Routine Blood Pressure Measurement for Children: Is it Necessary?
Dec 28, 2016 12:15PM ● Published by MED Magazine
“Hypertension in children is different than adult hypertension,” says Dr. Muff-Luett. “Finding the cause and taking action to correct it is important for children because they would have to endure many more years of the adverse effects of high blood pressure on their health, particularly effects on the heart, kidneys and eyes.”
Dr. Muff-Luett says children under 3 should have their blood pressure checked if they have certain risk factors including prematurity, low birth weight, history of a NICU course, congenital heart disease, known kidney disease, urologic malformations or a history of urinary tract diseases.
Pediatric hypertension may be classified as either primary (also known as essential) or secondary. Primary is more common in adolescents, children with a family history or genetic predisposition, and overweight or obese children.
“A diagnosis of primary hypertension has to be a diagnosis of exclusion,” says Dr. Muff-Luett. “We really should look for a secondary cause for hypertension in any child.”

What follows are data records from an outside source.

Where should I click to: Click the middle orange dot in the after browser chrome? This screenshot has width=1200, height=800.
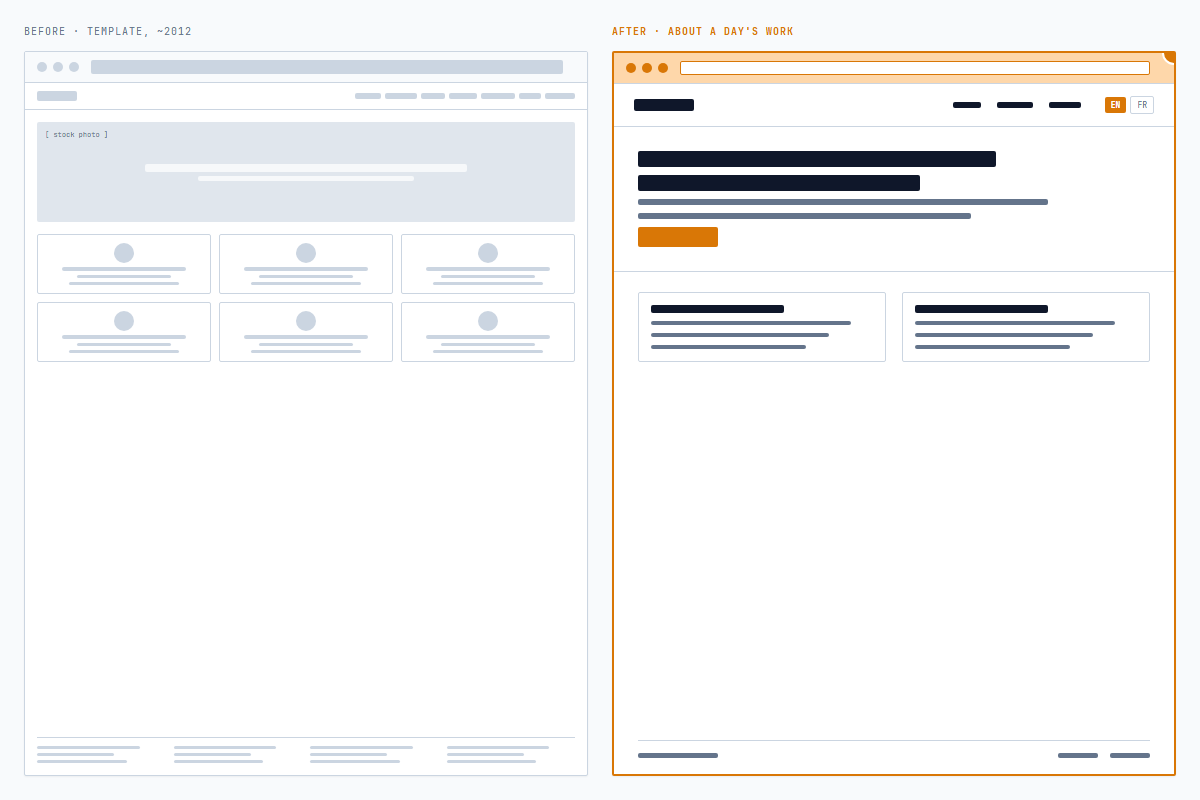pos(646,68)
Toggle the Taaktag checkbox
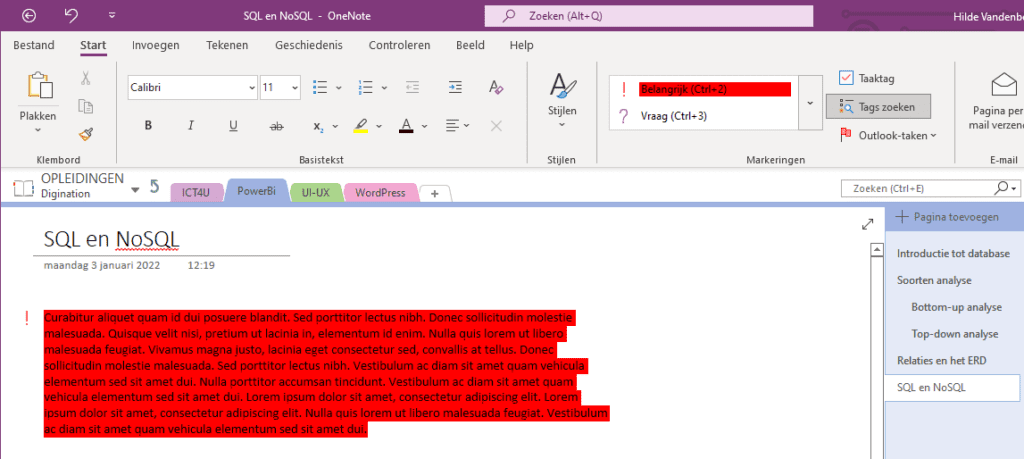 point(847,78)
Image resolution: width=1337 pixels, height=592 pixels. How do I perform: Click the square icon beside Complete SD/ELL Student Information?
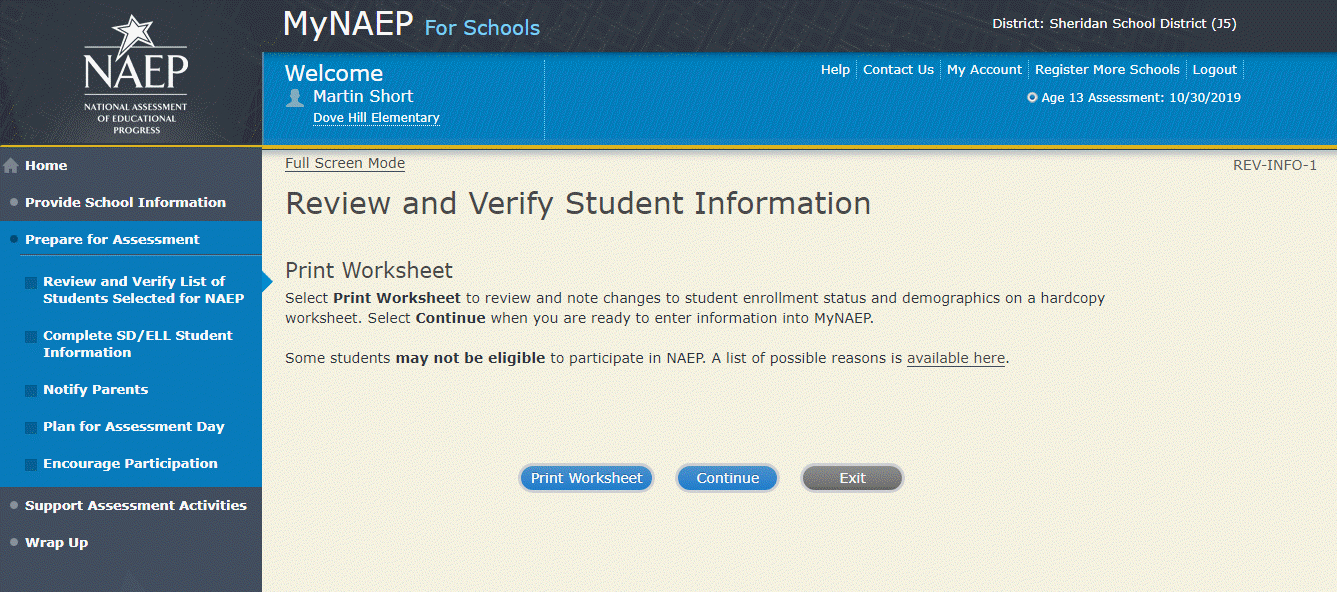click(x=32, y=337)
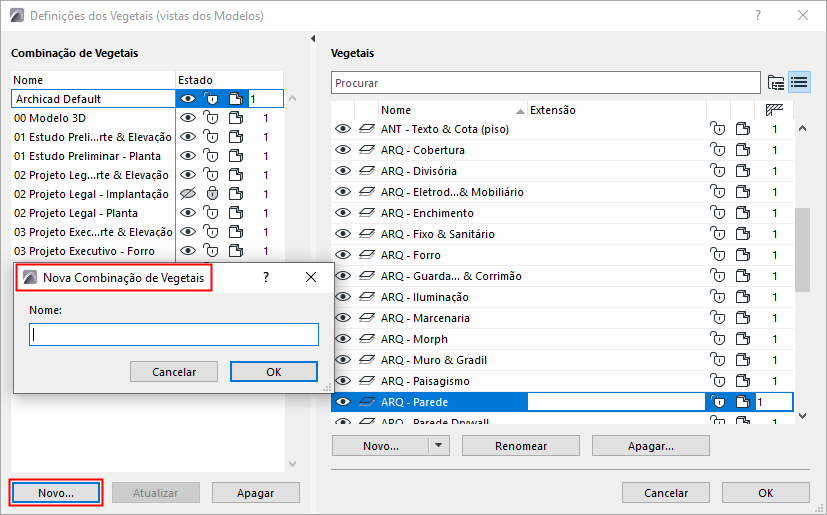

Secondary causes may include renal parenchymal disease, renovascular disease, congenital renal anomalies, bronchopulmonary dysplasia, coarctation of the aorta, renal vein thrombosis, and congenital adrenal hyperplasia. For children and adolescents, additional causes include renal and renovascular diseases, pheochromocytoma, increased intracranial pressure and drug-induced hypertension.

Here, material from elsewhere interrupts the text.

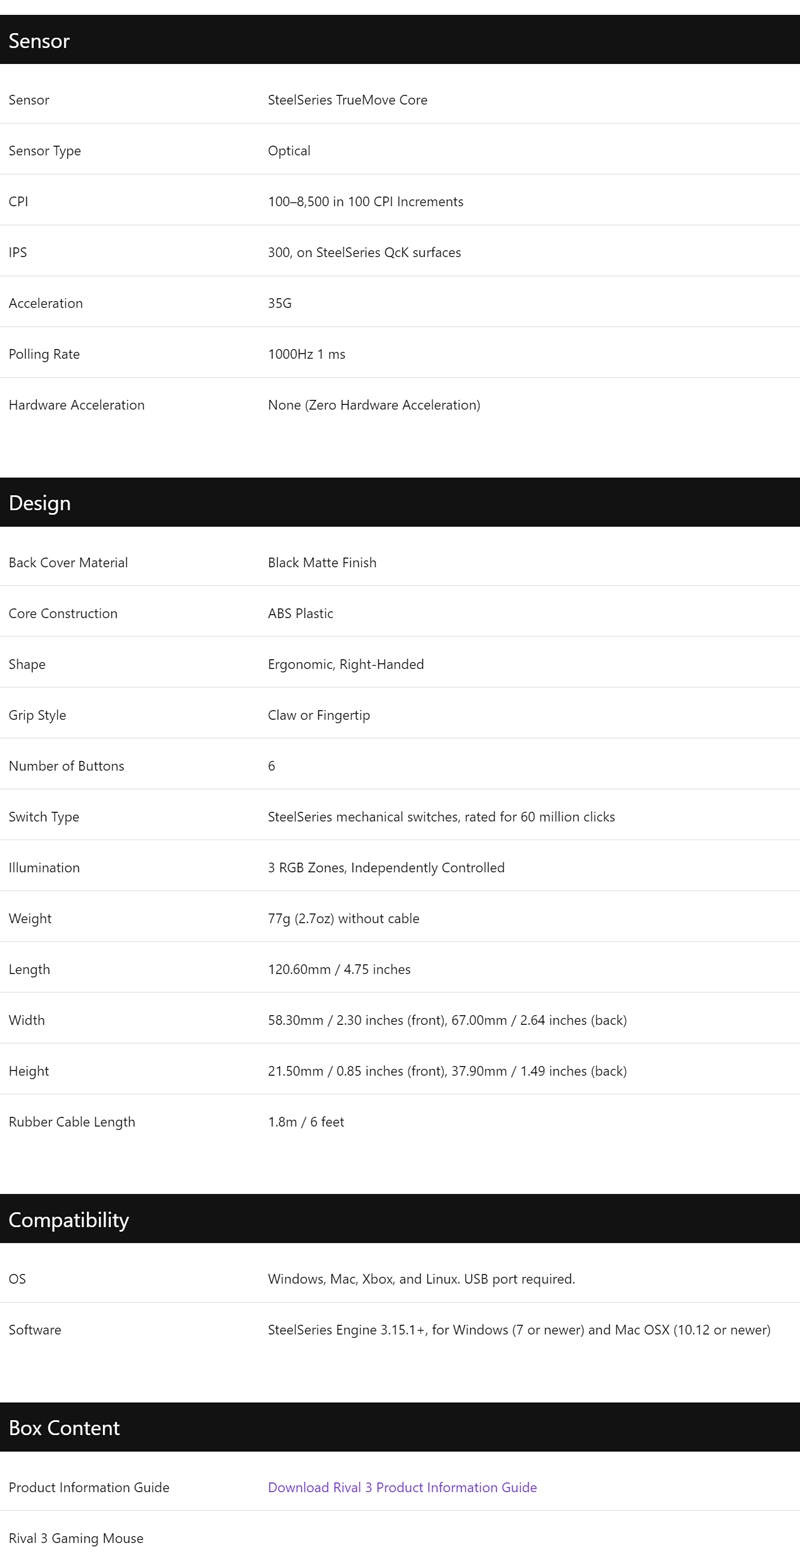Click the Sensor section header

(400, 40)
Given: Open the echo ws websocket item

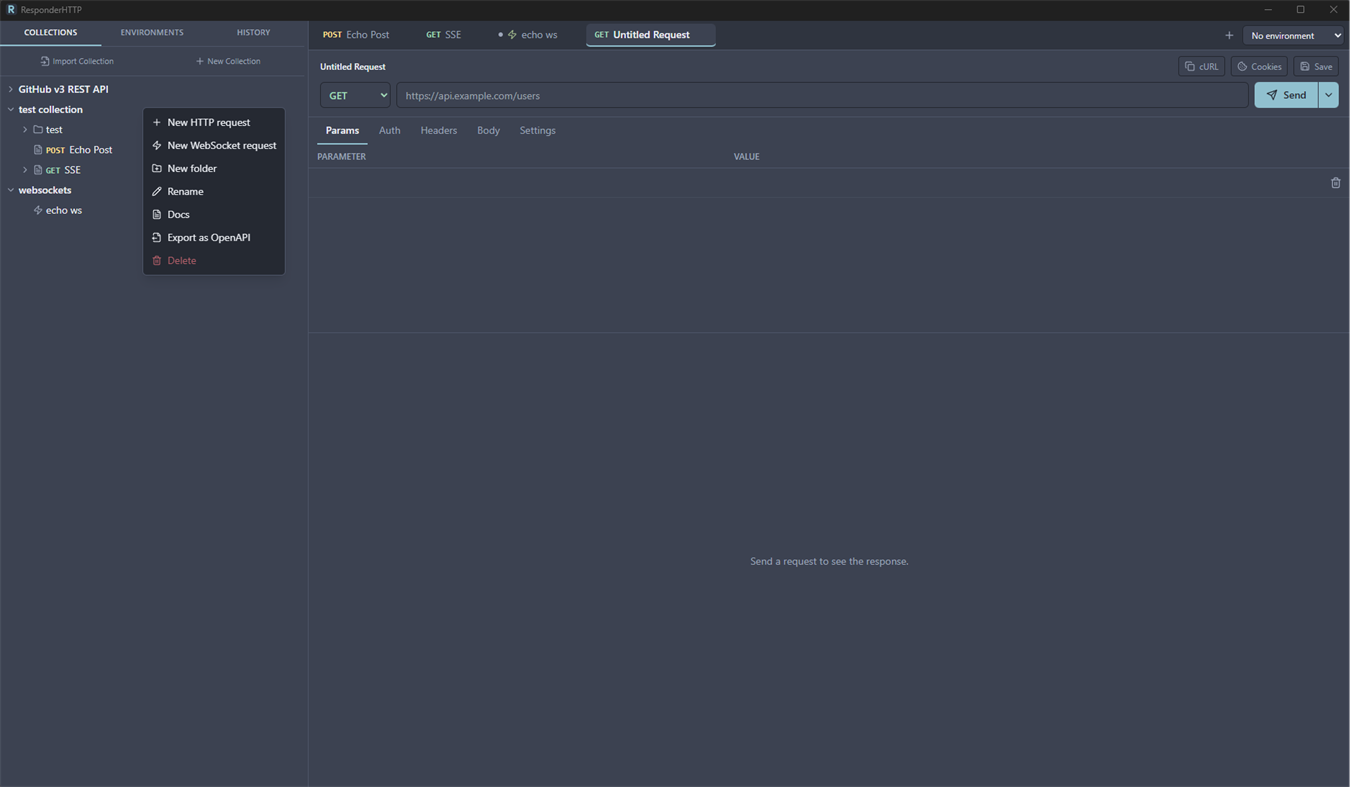Looking at the screenshot, I should point(64,210).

“If it appears to be pre-hypertension, it would be reasonable to check the blood pressure again in six months,” says Dr. Muff-Luett. “If the child appears to have stage one hypertension, we should recheck in one to two weeks, which can be done either at the medical office or at home or by a school nurse prior to initiating a further evaluation for hypertension.”
If stage two hypertension is suspected, Dr. Muff-Luett recommends that an initial hypertension evaluation occur within 1-2 weeks. She advises primary care providers to consider contacting a pediatric nephrologist if guidance is needed or if therapy is indicated, particularly in cases with significant hypertension, symptomatic hypertension or evidence of end organ damage.